One of the challenges that continues to face the dispensary operator is the public mindset about medical marijuana. Even though nearly 20 states have legalized it, medical marijuana is still illegal at the federal level. Many doctors remain reluctant to prescribe it themselves, even if they are willing to recommend it for patients like Colleen Jones Turner, who has severe nausea and chronic pain.

"I had four different doctors tell me to get medical marijuana, but not a single one would write the prescription because they were afraid," Jones Turner says.

Jones Turner says they were afraid that prescribing medical marijuana to her would put their practices at risk. She did eventually find someone who would prescribe it, and she's been happily getting relief at Wellness Connection in Portland for the past two years.

She says she trusts the staff and likes the comraderie. And she's hopeful that some of the fear will be eroded if Portland residents approve a referendum this November to legalize possession of up to 2.5 ounces of pot for recreational rather than medical purposes.

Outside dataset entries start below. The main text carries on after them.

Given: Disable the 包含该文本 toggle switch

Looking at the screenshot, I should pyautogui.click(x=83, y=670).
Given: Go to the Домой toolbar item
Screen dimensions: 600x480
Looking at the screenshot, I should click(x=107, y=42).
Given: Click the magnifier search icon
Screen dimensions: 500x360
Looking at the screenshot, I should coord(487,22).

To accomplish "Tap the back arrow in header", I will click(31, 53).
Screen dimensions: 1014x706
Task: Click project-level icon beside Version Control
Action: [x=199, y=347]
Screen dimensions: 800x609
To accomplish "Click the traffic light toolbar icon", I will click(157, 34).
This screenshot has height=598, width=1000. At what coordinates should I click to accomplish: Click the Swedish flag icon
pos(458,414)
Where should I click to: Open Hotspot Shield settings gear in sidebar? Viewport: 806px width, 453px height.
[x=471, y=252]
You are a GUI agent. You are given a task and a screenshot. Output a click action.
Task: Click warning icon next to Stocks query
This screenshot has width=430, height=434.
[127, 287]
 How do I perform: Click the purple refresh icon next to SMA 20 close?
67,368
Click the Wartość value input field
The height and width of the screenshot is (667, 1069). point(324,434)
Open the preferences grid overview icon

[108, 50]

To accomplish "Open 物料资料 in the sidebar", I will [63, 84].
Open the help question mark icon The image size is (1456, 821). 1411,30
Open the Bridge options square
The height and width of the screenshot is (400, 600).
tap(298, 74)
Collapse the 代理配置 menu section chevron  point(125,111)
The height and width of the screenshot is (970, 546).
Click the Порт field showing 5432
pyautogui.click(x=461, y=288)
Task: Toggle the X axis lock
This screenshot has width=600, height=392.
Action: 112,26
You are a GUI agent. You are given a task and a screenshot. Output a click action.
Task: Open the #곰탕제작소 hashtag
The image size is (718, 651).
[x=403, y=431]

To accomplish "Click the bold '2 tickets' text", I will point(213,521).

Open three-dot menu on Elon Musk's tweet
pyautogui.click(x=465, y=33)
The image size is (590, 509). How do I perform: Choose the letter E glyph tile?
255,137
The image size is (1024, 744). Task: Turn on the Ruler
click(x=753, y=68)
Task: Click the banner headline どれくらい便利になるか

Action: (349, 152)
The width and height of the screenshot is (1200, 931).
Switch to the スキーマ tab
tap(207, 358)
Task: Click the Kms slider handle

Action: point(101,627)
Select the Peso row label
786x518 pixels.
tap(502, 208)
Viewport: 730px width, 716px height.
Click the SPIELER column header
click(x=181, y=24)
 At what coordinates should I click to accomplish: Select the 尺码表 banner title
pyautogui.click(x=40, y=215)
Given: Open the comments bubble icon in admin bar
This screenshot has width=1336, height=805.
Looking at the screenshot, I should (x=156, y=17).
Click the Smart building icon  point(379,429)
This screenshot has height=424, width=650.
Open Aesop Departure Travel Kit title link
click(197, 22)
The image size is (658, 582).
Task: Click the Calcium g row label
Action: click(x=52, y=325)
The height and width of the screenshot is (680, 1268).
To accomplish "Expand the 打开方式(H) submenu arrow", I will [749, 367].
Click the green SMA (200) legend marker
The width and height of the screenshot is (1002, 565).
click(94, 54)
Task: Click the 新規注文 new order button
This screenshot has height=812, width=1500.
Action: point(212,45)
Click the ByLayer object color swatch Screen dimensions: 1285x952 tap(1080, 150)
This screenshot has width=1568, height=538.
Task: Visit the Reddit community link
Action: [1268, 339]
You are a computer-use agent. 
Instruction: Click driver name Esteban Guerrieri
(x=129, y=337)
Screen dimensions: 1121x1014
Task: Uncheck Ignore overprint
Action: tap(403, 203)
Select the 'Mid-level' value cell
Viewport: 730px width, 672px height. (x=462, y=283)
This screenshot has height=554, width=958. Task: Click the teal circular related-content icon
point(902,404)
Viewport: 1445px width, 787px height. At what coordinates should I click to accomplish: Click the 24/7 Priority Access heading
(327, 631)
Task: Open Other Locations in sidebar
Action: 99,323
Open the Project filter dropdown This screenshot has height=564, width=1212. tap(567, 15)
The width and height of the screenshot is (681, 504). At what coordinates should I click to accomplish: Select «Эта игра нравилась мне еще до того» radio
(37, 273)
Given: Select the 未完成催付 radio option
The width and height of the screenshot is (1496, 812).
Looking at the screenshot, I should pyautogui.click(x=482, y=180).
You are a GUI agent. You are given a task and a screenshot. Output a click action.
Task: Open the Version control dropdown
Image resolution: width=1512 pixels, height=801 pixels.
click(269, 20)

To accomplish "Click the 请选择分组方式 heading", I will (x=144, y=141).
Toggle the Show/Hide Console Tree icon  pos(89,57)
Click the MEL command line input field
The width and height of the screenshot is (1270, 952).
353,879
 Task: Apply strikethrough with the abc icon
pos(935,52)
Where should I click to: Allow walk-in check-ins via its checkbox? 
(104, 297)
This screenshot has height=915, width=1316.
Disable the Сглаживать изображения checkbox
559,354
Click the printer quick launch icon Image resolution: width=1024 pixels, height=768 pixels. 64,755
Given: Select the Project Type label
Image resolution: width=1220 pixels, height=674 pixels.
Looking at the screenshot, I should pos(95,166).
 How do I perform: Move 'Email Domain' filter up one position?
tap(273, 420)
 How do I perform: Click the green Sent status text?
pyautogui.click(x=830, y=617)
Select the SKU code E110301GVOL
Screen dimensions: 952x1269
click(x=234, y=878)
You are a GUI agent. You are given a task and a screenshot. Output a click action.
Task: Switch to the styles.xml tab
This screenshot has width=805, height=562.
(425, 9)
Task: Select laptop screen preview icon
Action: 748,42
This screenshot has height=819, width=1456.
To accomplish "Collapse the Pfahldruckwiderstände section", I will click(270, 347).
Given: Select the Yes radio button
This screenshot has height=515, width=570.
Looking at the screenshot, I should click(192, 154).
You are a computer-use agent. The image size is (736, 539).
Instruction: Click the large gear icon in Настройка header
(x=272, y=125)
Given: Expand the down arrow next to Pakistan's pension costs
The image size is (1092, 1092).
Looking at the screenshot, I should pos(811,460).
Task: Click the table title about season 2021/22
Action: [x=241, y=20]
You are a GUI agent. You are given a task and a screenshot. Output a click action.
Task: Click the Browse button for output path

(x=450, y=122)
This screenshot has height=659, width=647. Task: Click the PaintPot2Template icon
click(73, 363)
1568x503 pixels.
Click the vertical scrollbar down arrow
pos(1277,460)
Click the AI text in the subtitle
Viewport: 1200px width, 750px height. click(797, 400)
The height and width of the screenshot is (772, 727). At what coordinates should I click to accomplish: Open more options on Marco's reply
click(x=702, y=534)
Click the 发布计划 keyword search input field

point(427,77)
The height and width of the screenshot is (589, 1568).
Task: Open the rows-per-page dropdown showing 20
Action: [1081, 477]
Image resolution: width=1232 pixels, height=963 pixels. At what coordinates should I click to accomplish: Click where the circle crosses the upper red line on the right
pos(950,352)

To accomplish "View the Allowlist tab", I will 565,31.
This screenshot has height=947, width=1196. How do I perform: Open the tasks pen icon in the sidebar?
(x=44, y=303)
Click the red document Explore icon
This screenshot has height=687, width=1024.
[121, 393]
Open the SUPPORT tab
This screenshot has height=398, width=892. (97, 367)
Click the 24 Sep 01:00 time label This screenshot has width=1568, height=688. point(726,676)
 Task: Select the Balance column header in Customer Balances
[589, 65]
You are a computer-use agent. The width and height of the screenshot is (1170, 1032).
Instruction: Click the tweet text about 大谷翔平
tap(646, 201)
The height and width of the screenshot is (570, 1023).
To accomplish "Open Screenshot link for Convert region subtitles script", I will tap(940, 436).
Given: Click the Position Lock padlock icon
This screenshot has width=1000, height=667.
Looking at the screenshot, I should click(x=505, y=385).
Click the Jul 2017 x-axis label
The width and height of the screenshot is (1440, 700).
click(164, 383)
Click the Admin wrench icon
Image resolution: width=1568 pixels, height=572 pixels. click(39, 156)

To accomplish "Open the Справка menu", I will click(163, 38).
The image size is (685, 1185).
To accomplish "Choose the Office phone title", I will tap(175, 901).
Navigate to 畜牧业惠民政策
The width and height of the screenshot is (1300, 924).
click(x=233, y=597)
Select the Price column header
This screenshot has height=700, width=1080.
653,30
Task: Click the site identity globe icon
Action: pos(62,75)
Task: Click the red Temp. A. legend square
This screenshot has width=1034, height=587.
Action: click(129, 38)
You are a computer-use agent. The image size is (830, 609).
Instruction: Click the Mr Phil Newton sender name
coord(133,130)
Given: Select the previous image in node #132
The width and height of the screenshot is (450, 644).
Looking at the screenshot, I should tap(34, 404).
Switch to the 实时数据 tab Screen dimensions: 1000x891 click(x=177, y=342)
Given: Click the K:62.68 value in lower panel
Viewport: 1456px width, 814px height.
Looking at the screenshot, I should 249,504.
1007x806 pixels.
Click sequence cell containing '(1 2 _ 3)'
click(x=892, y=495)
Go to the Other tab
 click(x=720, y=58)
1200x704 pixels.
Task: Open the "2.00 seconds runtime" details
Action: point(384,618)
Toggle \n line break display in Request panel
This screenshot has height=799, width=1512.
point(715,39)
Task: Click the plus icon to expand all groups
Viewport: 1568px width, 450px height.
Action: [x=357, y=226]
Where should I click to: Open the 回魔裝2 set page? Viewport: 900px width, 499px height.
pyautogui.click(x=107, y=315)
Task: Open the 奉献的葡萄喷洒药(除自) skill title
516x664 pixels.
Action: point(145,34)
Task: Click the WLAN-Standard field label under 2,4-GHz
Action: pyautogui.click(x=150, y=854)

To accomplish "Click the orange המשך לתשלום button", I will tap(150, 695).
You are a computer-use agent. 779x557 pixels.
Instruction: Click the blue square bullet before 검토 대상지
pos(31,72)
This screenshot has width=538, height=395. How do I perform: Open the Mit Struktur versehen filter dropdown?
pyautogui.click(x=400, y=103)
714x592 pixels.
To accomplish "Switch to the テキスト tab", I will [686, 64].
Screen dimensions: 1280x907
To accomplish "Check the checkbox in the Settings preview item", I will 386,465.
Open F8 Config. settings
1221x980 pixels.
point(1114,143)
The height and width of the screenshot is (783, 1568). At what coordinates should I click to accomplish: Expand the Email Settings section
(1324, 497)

Becky DeKeuster, executive clinical director of the Wellness Connection, says the vote could change the public view of marijuana in general. "The fact that it is legal to possess without being a medical patient - that's going to change people's mindsets. That's going to change the frame of the conversation."

DeKeuster says the company is taking a neutral position on the Portland referendum, but she is encouraged by what she's seen in Colorado, where marijuana is now legal and where dispensaries are being allowed to expand into the retail end of the business.

"For example, the city of Denver has created regulations that say medical cannabis dispensaries that are currently existing, and choose to do so, may decide that they want to be a hybrid store and serve both medical and recreational users," DeKeuster says.

"Unfortunately the ordinance won't set up a mechanism for adults to legally purchase marijuana," says David Boyer of the Maine Marijuna Policy Project, which is organizing the Portland referendum. He says the taks of figuring out the distribution process under the referendum will come later.

"Right now, our number one focus is furthering the discussion and making sure that there is no penalties for adult use of marijuana possession," Boyer says.

Polls show a majority of Americans support legalizing marijuana if it is taxed and regulated. Boyer is optimistic about the referendum's chances. And DeKeuster is convinced that it's no longer a question of if, but when, marijuana will become legal.